→ **Directions**: Repeat the material exactly from its first line to the line that includes "Privacy Policy (716, 1901)". Skip pictures.

[Start of Attachment]

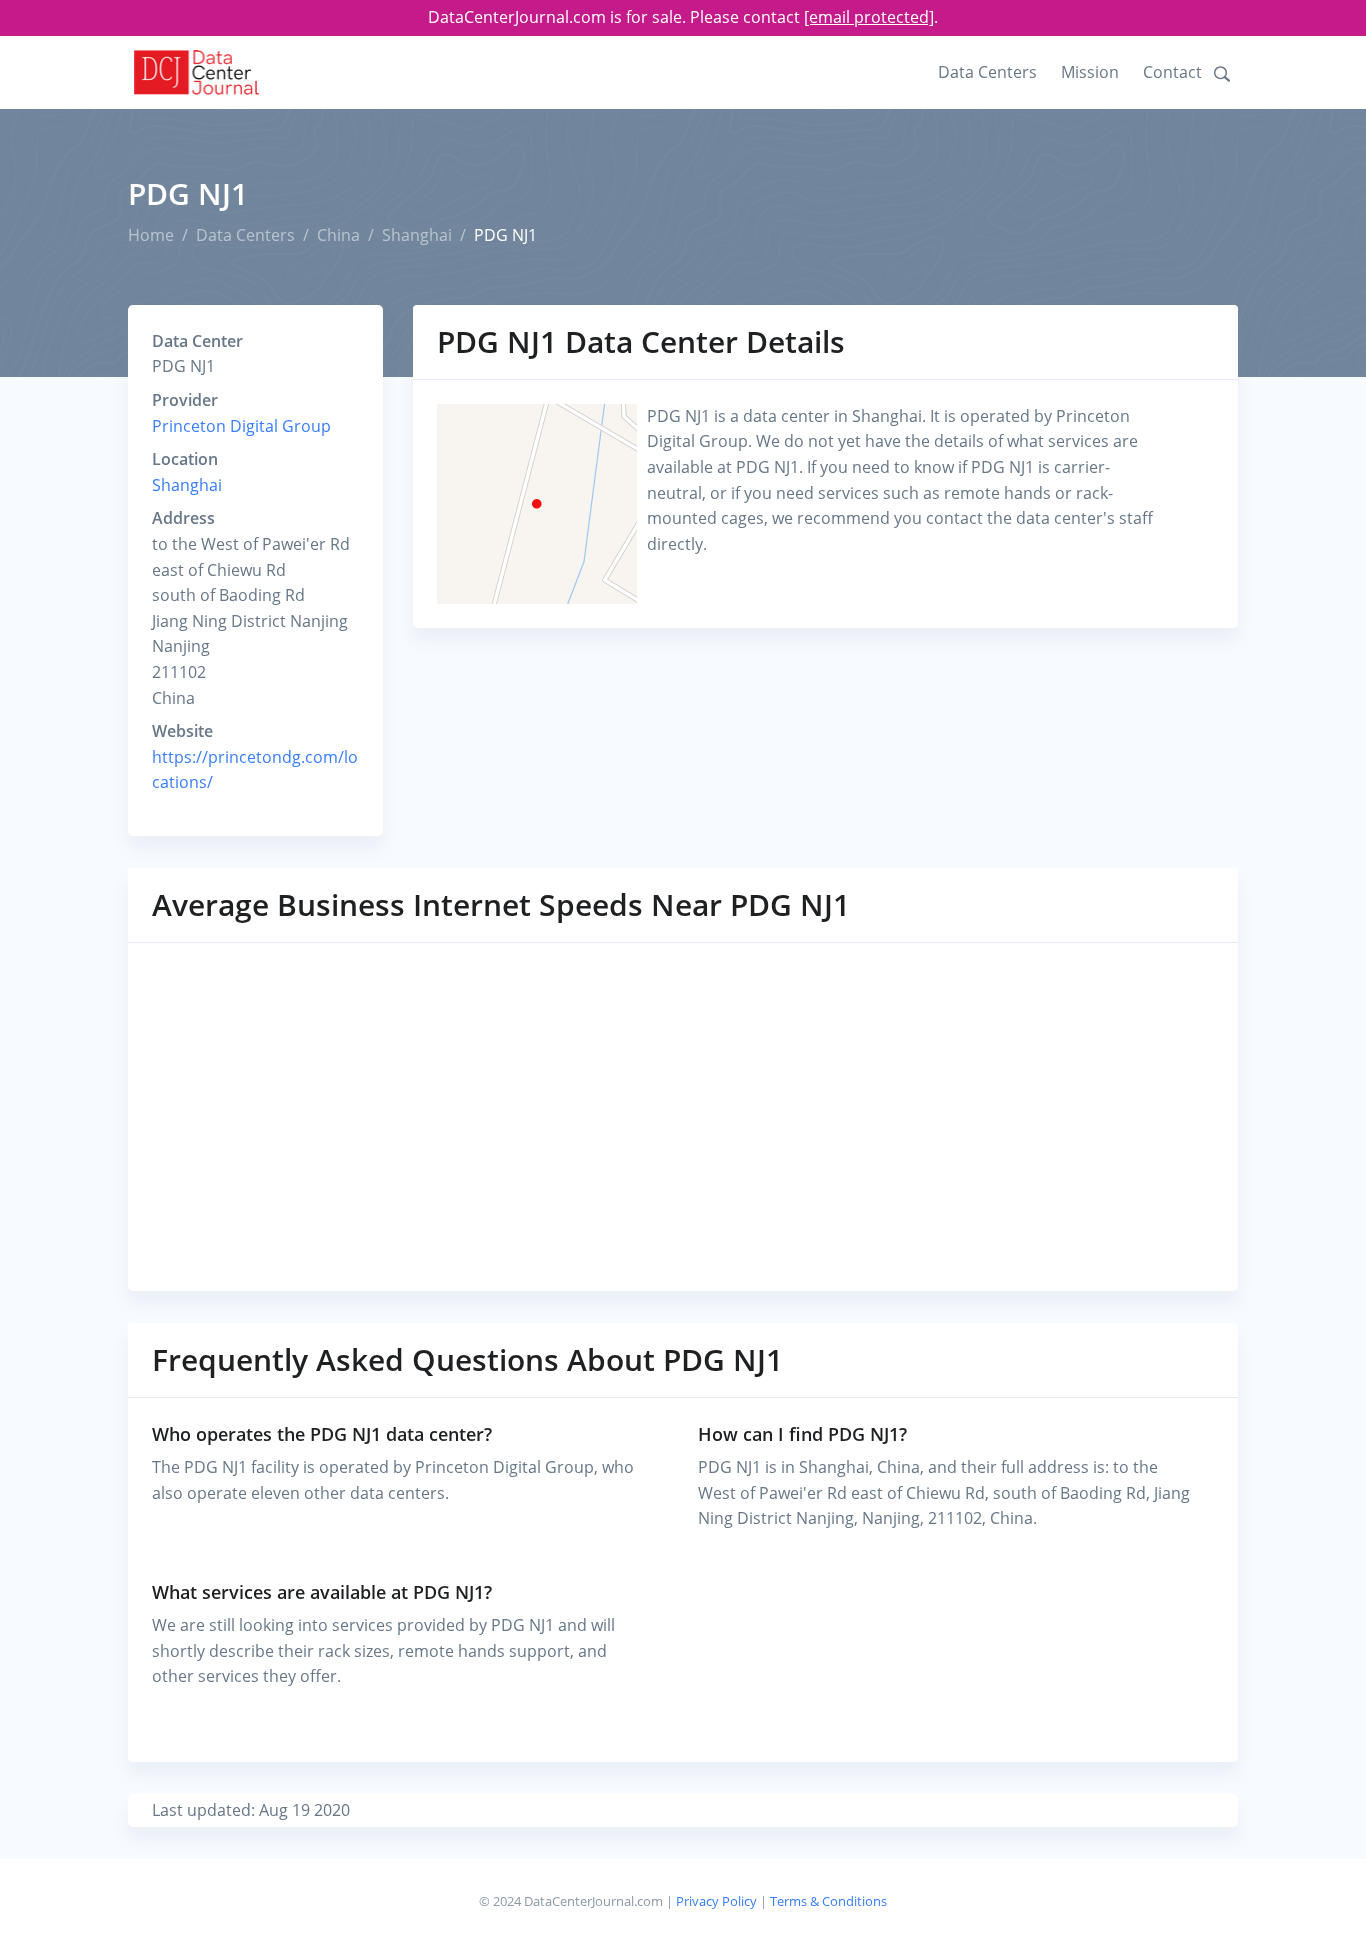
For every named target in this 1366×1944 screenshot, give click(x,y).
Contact (1172, 72)
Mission (1090, 72)
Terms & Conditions (828, 1901)
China (338, 235)
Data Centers (987, 72)
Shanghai (417, 235)
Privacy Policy (716, 1901)
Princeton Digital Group (241, 426)
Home (151, 235)
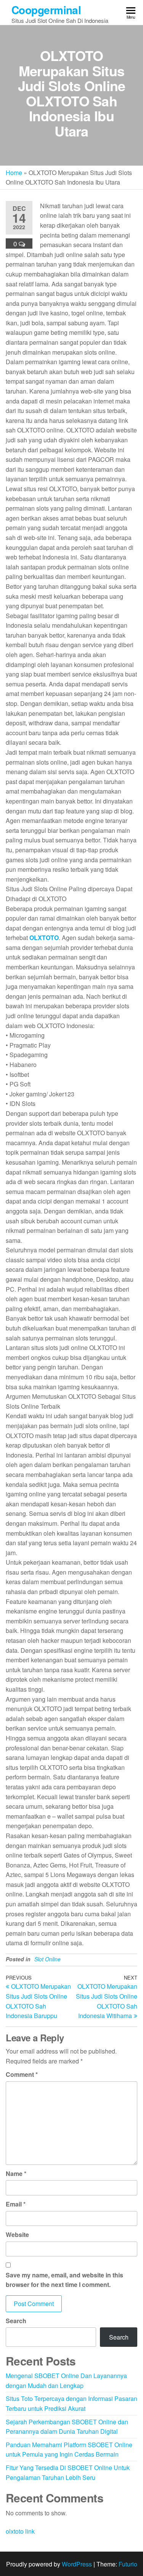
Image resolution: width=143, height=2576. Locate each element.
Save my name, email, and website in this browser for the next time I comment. (64, 2280)
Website (17, 2234)
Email (16, 2204)
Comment (22, 2074)
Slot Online (47, 1959)
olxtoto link (20, 2531)
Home (14, 172)
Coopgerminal (46, 10)
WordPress (77, 2564)
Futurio (128, 2564)
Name (16, 2173)
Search (16, 2320)
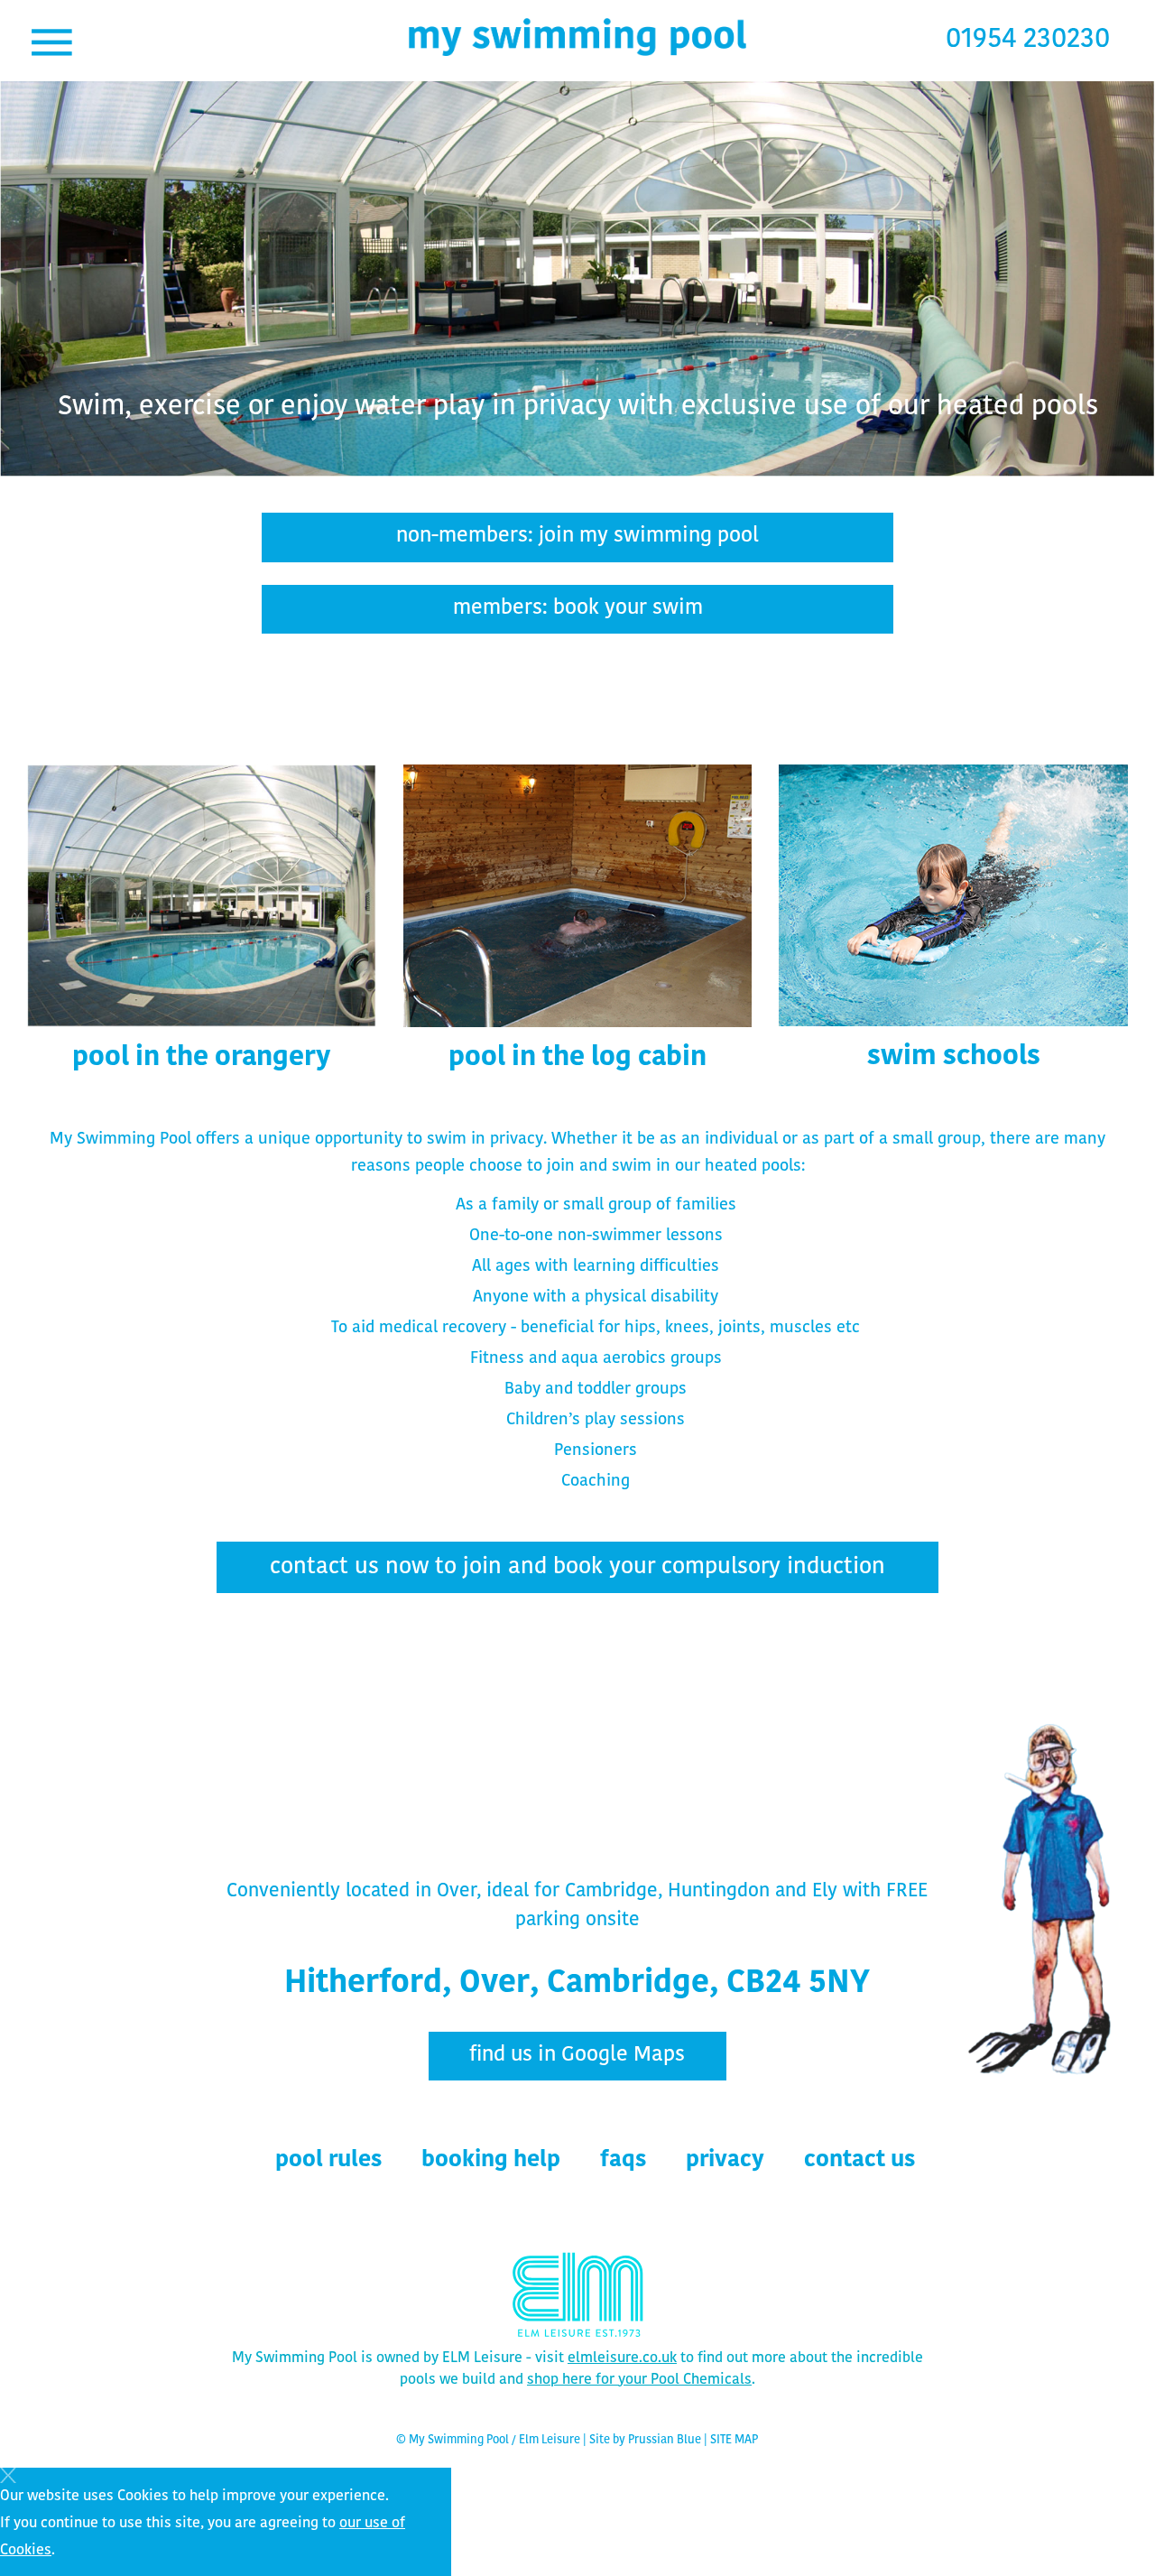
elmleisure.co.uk (622, 2358)
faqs (623, 2160)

[End of Attachment]

→ **The answer**:
For every named target in this 1366×1944 screenshot, give click(x,y).
Contact (1172, 72)
Mission (1090, 72)
Terms & Conditions (828, 1901)
China (338, 235)
Data Centers (987, 72)
Shanghai (417, 235)
Privacy Policy (716, 1901)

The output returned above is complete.